===== DATA =====
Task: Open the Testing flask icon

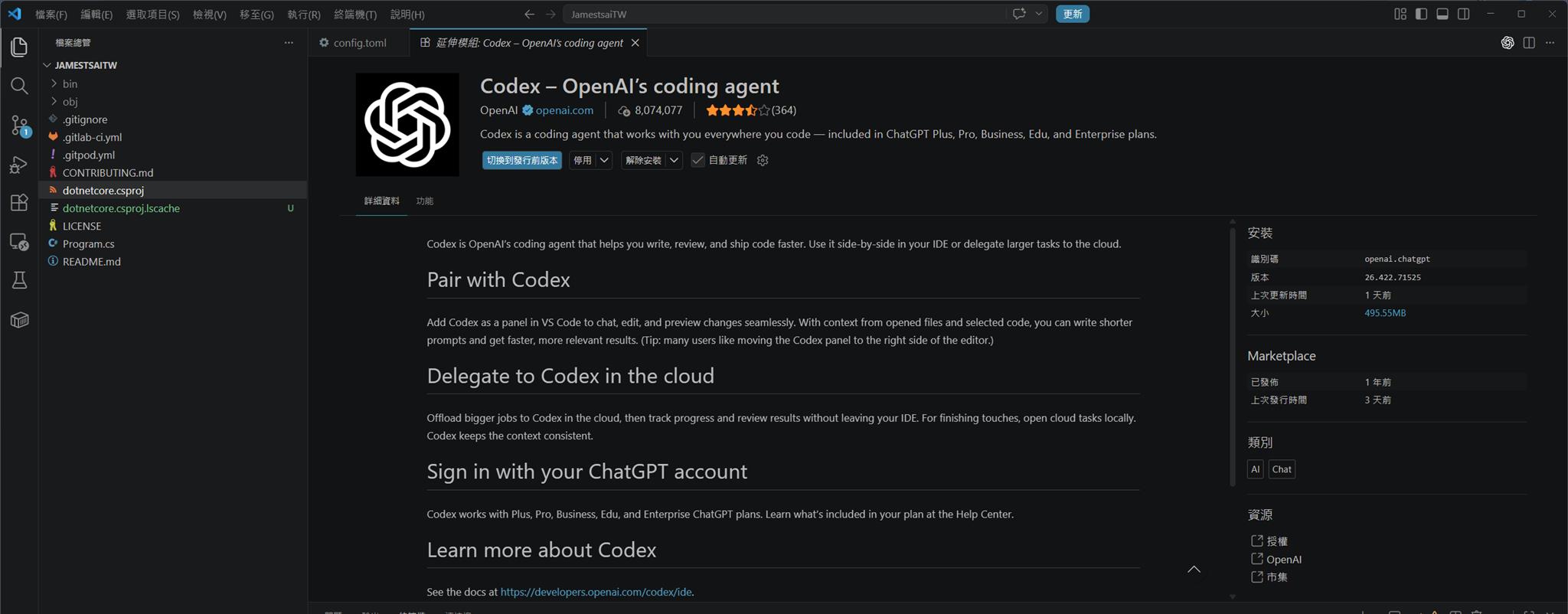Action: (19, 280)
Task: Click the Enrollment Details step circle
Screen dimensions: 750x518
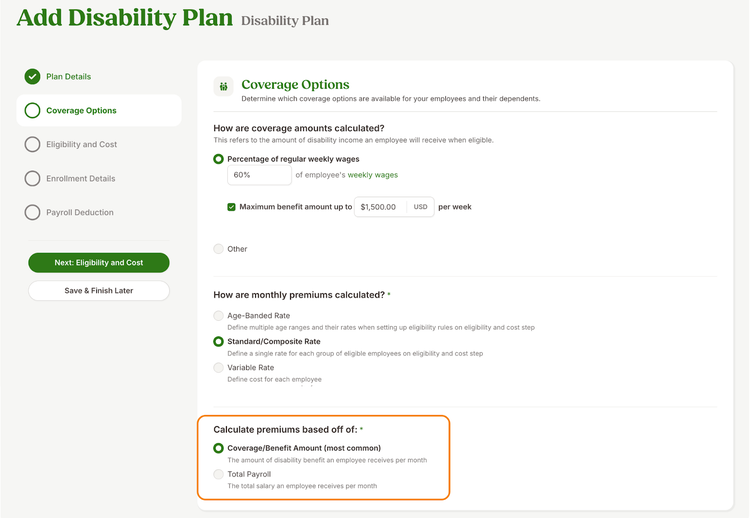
=====
===== DATA =====
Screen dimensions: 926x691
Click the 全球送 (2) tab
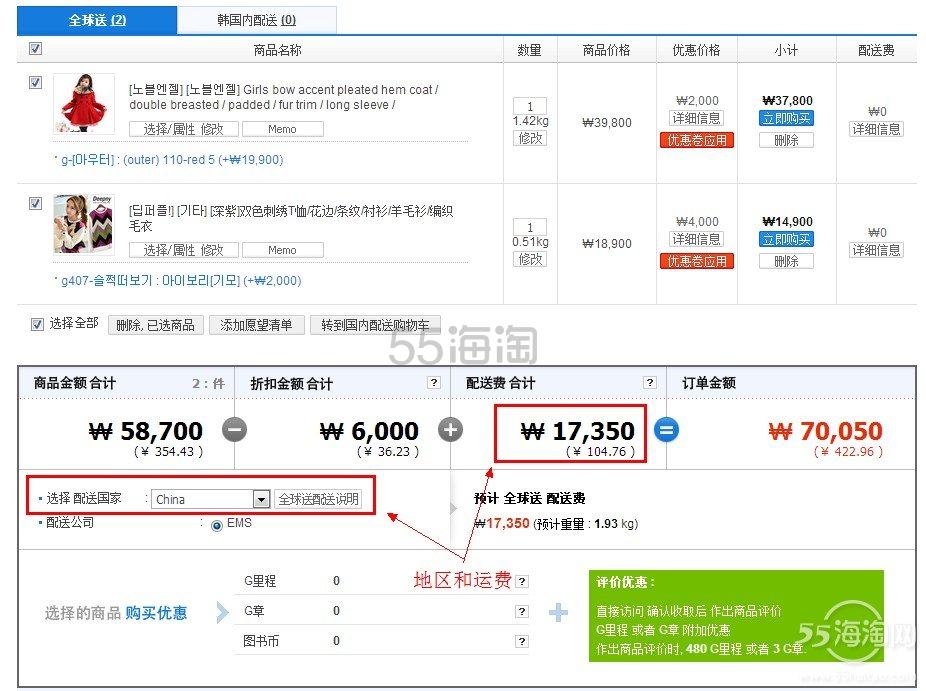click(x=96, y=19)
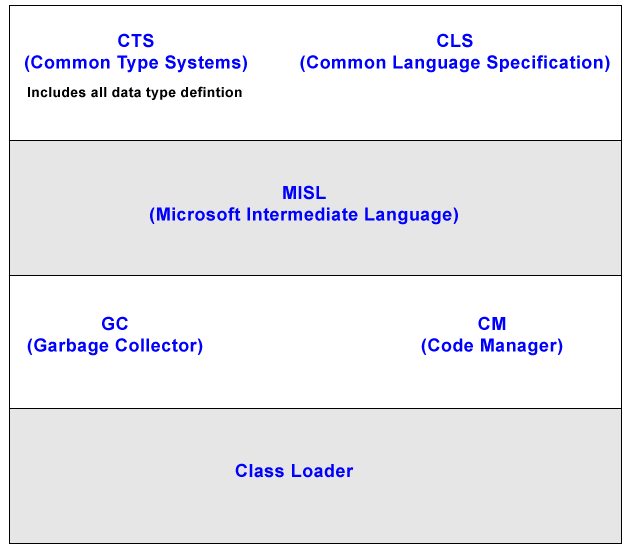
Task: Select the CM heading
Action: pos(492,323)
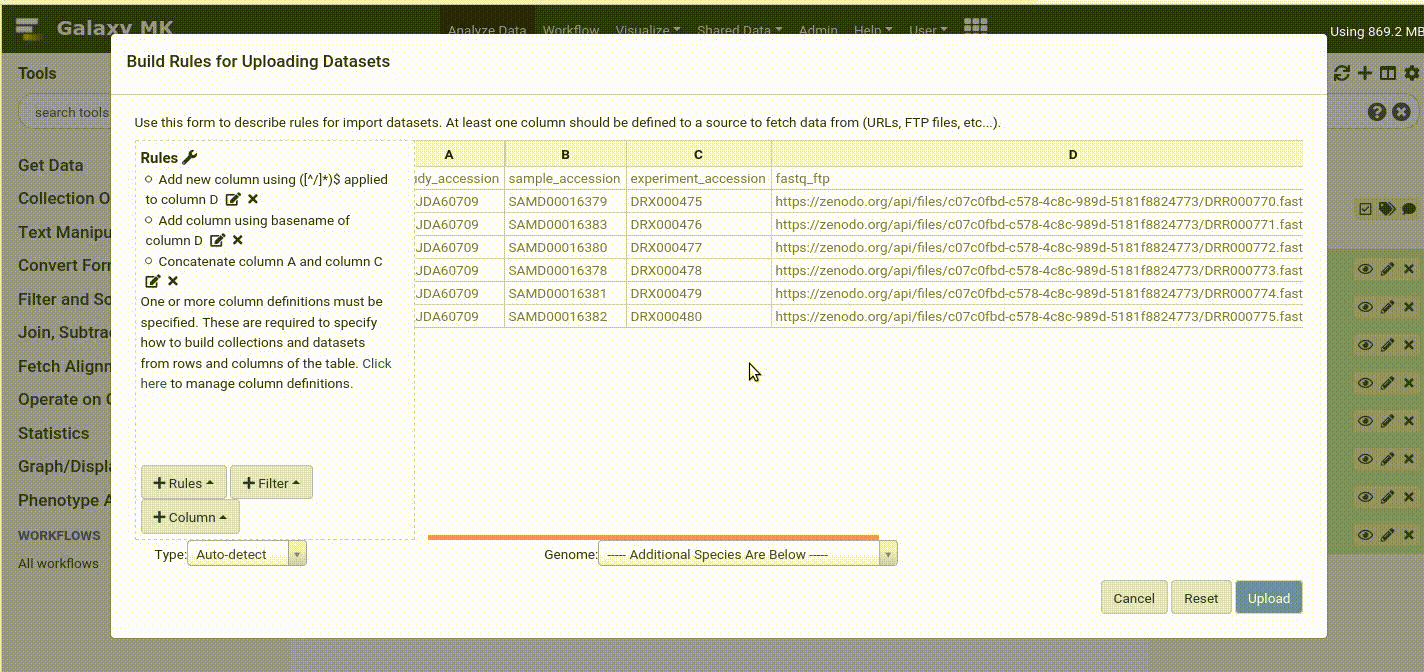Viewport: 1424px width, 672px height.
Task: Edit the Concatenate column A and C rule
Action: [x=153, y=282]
=====
**REQUIRED ACTION:** The lines to copy exactly start with the line above that has "Task: Open the Testing flask icon" and go on through the line that has "Screen dimensions: 750x518"; please include both, add nothing else, and omit the pictures.

**ANSWER TO THE PROBLEM:**
Task: Open the Testing flask icon

Action: (19, 280)
Task: Click the Enrollment Details step circle
Screen dimensions: 750x518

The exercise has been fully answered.